• SOURCE DOCUMENT:
Start

Said web site is presented in a blog-like format with links to different publications, such as “Great East Japan Earthquake and yen exchange rate”, “European financial crisis and tightening”, “Southern European countries following credit downgrades”, “China's inflation concerns”, etc.
Furthermore, under the section “Recommended sites” of said web site, there are links to third party web sites such as: “www.cms-forex.com”, “www.qqhrcqjy.com” and “www.fx-invast-fun.net” which offer users the possibility of trading in the foreign exchange market (Forex) and provide information relating thereto.
The Complainant has submitted evidence showing that, since 1995, the Respondent has registered over 200 domain names, many of which resolve to Web sites that display economic and financial publications about Japan, the United States of America and other countries, as well as information on Forex, similar to that contained in the web site to which the disputed domain name resolves (for example, <russianamericanchamber.org>, <sqftgallery.com>, <risecreate.com>, <podcampireland.com>, <hcwchickenandwaffles.com>).
The Complainant also submitted evidence of another proceeding decided under the Policy where the Respondent registered a domain name that included a well-known mark of an Indian third party, and that was linked to information on foreign exchange trading in Japanese (WIPRO Limited v. Igarashi, Katsuhisa, supra).

End

• STORED RECORDS:
Start

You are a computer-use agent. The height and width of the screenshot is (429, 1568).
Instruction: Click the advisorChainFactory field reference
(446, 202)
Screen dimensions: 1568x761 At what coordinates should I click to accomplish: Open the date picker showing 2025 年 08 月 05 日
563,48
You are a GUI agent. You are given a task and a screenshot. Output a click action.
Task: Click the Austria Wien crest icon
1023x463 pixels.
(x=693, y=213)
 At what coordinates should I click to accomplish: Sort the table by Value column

End
Start

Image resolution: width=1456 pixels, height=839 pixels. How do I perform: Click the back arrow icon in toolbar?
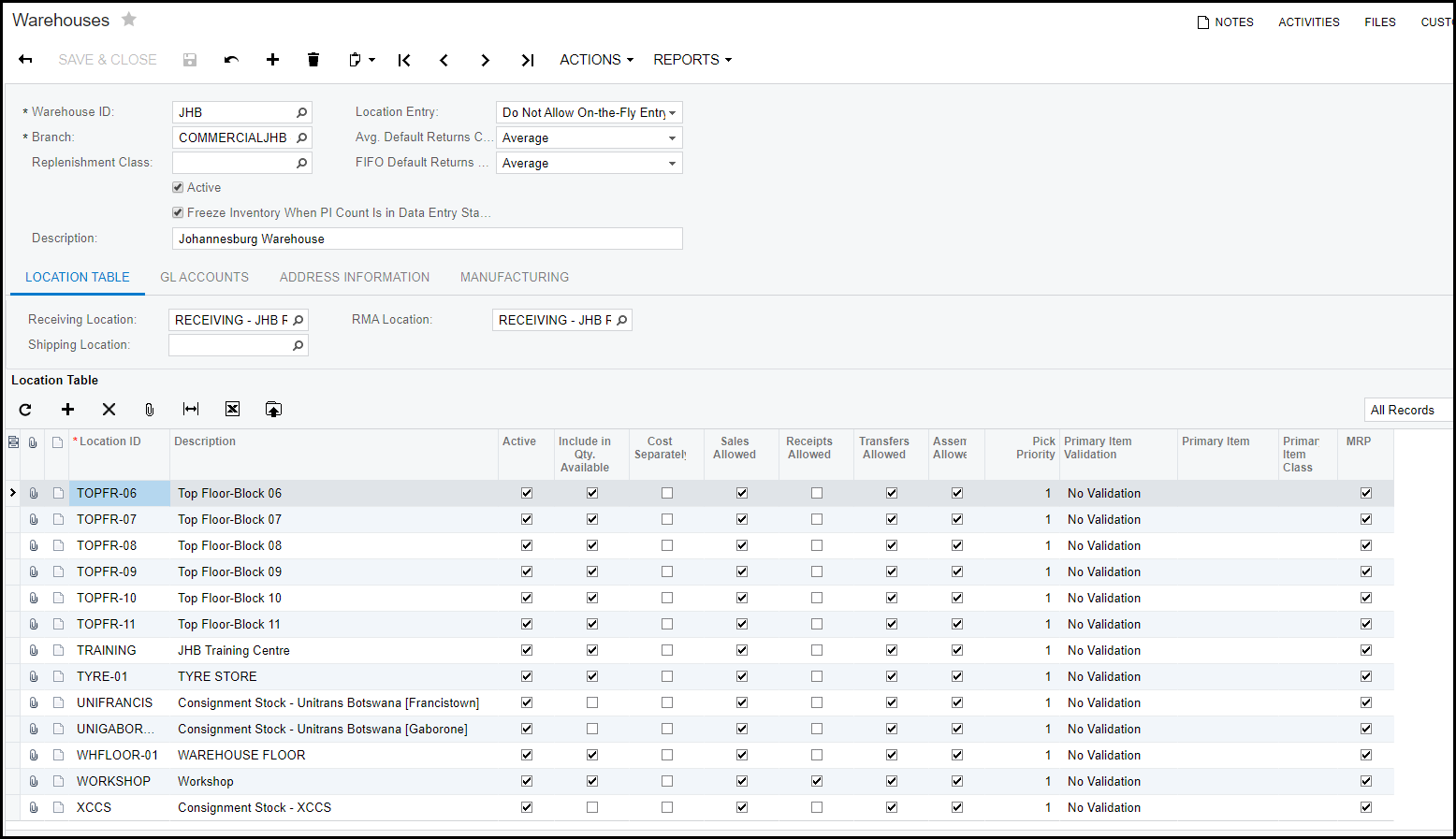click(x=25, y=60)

End
Start

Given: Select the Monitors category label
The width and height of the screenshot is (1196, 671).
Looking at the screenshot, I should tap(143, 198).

End

• AIM 1: In the domain dispute excerpt, condense the paragraph beginning "The Complainant has submitted evidence showing" into a shorter version that keeps its main facts.
• AIM 2: Duplicate the domain dispute excerpt word for word from "The Complainant has" to "Igarashi, Katsuhisa, supra).".
• AIM 3: According to the domain dispute excerpt, since what year has the Respondent been registering domain names?

• WRITTEN SOLUTION 1: The Complainant showed that the Respondent has registered over 200 domain names since 1995. Many of them lead to web sites with economic and financial publications about Japan, the United States of America and other countries, plus Forex information. These sites resemble the one at the disputed domain name. Examples include <russianamericanchamber.org>, <sqftgallery.com>, <risecreate.com>, <podcampireland.com> and <hcwchickenandwaffles.com>.

• WRITTEN SOLUTION 2:
The Complainant has submitted evidence showing that, since 1995, the Respondent has registered over 200 domain names, many of which resolve to Web sites that display economic and financial publications about Japan, the United States of America and other countries, as well as information on Forex, similar to that contained in the web site to which the disputed domain name resolves (for example, <russianamericanchamber.org>, <sqftgallery.com>, <risecreate.com>, <podcampireland.com>, <hcwchickenandwaffles.com>).
The Complainant also submitted evidence of another proceeding decided under the Policy where the Respondent registered a domain name that included a well-known mark of an Indian third party, and that was linked to information on foreign exchange trading in Japanese (WIPRO Limited v. Igarashi, Katsuhisa, supra).

• WRITTEN SOLUTION 3: Since 1995.